La paire

J’écoutais du vieux Beastie Boys quand la nouvelle est tombée : le supplice d’Yves Bolduc était terminé. Et puis, j’ai soudainement compris le sens de l’album Ill Communication.

Un politicien qui parle, c’est un humain qui prête le flanc à toutes les attaques. Une erreur se glisse dans son analyse? On l’accuse de manquer de jugement. Il fait un mauvais choix de mots?

C’est de l’incompétence. Elle refuse de répondre, de se prononcer sur-le-champ? C’est un déni de démocratie.

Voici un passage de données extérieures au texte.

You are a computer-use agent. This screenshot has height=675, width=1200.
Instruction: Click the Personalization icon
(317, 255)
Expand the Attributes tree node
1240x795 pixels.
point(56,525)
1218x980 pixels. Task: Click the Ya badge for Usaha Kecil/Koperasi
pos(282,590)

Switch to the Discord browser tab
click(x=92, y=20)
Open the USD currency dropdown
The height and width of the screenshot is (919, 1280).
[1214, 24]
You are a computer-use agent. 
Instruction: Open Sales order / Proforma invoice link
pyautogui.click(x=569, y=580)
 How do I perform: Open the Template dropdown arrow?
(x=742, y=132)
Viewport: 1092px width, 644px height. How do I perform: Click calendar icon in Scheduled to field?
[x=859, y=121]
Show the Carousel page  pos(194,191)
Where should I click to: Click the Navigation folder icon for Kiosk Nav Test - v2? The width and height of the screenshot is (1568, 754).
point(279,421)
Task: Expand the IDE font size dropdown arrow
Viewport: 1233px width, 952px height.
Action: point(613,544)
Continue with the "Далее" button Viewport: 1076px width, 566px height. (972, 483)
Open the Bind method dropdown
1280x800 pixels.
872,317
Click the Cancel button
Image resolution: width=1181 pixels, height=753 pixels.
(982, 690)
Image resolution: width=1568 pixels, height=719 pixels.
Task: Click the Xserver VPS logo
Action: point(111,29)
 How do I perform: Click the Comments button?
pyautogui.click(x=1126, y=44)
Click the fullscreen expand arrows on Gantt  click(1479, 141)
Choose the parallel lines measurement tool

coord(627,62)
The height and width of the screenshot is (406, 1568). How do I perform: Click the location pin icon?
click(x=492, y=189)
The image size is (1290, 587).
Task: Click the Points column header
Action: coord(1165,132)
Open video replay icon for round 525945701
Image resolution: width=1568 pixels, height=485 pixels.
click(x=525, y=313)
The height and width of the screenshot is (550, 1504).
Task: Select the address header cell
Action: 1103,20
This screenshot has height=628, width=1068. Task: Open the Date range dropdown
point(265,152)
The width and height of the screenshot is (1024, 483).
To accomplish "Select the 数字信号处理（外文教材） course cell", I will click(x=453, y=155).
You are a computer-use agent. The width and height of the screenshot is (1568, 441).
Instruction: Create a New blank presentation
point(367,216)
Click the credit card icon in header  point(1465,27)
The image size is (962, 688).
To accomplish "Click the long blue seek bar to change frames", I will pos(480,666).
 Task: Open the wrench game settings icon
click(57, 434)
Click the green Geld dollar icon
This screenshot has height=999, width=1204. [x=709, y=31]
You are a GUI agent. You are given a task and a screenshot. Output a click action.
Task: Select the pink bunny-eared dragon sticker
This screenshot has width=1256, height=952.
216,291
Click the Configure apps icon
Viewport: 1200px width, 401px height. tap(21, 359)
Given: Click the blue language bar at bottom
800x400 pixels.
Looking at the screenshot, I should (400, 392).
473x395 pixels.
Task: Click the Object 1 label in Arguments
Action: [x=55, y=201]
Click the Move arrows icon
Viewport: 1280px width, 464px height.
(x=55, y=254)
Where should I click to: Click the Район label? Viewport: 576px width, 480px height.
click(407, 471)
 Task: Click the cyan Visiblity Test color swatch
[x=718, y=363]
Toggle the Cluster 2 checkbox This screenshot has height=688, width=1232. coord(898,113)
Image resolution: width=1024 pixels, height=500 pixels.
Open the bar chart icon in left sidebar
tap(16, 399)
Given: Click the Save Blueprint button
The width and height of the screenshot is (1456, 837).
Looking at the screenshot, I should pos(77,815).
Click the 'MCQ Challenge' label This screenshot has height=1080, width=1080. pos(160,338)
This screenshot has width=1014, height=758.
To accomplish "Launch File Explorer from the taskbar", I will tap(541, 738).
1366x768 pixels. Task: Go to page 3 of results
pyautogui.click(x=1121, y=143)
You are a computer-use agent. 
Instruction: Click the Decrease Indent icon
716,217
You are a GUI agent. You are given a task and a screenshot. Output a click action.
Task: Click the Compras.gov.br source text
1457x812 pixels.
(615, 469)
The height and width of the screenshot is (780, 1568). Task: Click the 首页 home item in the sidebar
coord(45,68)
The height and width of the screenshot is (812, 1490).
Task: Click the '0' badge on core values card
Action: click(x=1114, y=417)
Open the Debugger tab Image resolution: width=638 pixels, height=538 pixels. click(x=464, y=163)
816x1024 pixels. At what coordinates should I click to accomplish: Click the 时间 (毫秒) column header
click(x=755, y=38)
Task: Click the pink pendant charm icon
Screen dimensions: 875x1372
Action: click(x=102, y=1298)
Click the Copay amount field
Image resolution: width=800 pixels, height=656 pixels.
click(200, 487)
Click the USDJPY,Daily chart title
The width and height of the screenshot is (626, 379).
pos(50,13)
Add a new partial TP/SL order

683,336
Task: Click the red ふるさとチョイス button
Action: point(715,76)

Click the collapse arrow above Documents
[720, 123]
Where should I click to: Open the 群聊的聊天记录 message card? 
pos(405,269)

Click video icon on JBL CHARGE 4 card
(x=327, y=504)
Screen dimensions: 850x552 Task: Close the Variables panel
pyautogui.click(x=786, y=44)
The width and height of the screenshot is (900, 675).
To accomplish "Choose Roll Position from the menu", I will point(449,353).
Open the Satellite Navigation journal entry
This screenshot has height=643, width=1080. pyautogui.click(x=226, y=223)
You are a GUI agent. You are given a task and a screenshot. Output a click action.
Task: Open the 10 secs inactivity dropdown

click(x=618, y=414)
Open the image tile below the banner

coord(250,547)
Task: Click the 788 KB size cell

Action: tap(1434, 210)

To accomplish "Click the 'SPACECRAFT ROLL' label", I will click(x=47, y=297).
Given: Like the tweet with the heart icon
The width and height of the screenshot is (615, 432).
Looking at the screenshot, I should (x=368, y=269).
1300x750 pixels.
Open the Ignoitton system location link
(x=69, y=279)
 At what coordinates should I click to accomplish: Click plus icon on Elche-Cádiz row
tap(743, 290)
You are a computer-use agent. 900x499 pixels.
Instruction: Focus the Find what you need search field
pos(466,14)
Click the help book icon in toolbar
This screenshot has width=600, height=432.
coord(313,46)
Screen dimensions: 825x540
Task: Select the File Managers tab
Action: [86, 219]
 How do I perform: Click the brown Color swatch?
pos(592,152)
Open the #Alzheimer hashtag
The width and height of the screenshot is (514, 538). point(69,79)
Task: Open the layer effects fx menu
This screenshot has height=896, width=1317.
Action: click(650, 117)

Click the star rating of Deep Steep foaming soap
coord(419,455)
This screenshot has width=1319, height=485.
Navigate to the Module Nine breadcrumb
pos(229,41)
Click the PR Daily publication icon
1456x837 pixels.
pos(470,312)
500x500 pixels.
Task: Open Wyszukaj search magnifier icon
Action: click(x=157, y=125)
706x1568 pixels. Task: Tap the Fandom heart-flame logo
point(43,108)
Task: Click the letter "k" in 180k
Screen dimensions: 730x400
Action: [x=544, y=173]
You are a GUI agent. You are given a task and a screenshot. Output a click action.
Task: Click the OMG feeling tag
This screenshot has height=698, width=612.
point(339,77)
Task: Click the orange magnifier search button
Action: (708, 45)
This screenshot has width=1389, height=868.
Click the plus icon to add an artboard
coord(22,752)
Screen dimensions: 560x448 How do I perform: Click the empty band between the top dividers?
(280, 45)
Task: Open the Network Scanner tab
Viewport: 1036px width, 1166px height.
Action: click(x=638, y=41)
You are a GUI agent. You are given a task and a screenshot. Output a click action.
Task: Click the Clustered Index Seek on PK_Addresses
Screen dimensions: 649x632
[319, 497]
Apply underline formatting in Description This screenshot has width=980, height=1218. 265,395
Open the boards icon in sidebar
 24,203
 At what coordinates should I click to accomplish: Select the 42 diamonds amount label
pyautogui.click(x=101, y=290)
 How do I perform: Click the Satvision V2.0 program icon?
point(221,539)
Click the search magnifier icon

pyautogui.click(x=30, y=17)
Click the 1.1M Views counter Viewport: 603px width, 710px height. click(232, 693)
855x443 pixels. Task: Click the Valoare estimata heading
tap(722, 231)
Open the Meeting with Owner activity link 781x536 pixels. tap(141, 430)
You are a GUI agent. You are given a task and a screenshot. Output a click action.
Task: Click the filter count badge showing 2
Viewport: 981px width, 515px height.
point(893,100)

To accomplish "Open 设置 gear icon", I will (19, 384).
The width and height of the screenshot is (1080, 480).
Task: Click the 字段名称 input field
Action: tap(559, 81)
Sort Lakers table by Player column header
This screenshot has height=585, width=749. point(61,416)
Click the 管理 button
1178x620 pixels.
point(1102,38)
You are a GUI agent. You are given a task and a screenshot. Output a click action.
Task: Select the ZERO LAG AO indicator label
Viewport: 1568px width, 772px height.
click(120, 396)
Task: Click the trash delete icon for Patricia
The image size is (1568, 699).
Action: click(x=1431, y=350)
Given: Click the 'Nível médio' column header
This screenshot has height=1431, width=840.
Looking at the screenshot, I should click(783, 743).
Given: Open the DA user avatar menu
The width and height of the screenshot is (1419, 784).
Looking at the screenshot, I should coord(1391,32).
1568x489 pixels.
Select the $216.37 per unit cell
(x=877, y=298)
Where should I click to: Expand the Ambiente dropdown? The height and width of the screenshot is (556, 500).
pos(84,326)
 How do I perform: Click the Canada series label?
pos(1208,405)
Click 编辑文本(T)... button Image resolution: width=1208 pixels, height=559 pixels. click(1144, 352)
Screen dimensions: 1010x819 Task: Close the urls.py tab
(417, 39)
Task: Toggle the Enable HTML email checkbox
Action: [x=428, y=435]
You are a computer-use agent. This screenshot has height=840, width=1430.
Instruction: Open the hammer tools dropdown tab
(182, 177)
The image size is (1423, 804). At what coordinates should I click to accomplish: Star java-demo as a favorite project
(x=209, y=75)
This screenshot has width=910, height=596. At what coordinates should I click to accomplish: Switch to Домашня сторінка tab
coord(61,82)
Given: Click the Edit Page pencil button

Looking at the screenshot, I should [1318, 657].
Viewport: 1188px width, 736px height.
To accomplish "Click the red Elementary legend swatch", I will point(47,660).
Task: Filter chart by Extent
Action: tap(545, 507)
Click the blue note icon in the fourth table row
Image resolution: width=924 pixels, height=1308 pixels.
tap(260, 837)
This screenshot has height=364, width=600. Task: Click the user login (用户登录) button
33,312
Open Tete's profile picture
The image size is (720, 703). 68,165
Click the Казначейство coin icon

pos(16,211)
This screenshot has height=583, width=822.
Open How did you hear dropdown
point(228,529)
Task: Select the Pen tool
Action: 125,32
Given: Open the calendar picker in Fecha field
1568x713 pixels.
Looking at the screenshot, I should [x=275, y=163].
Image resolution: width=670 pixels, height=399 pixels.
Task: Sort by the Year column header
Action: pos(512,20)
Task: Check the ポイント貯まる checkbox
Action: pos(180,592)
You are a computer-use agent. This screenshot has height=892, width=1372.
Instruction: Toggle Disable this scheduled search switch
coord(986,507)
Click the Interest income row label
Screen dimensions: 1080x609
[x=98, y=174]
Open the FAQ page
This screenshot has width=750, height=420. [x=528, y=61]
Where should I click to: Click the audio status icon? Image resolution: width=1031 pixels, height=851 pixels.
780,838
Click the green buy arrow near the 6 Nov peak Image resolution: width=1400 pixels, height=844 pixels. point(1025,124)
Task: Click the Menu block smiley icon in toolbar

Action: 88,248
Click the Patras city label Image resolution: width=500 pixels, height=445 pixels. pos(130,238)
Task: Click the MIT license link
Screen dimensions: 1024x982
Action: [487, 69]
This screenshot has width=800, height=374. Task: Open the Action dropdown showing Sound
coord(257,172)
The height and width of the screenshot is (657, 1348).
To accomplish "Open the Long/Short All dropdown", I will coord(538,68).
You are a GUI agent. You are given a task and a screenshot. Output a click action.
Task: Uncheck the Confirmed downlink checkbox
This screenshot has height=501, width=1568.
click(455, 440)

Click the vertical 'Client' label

On peut très légitimement soutenir qu’Yves Bolduc s’est auto-saboté et qu’il était incompétent… Mais ce qui m’intéresse, dans cette histoire, c’est qu’elle illustre à quel point la relation entre politique et journalisme est difficile, bien que nécessaire.

Quand, l’été dernier, Obama a répondu : «Je n’ai pas encore de stratégie» alors qu’on lui demandait comment il comptait réagir à la menace d’État islamique, une tempête médiatique s’est abattue sur lui. Bien de bonnes raisons justifient sa réponse. Mais on l’a accusé de manquer de leadership.

Face à de tels risques, les politiciens moins habiles dans l’art oratoire se crispent et adoptent cette bien-aimée langue de bois, s’entourent de gestionnaires de message et d’image.

Les médias doivent, quant à eux, séparer le bon grain de l’ivraie : qu’est-ce qui constitue l’intérêt public? Et qu’est-ce qui n’est que raillerie, mesquinerie ou futilité? Ils doivent en décider quotidiennement. Une déontologie encadre leur travail, et les journalistes à qui j’ai pu en parler me disent qu’ils la prennent très au sérieux. La tâche n’est pas facile.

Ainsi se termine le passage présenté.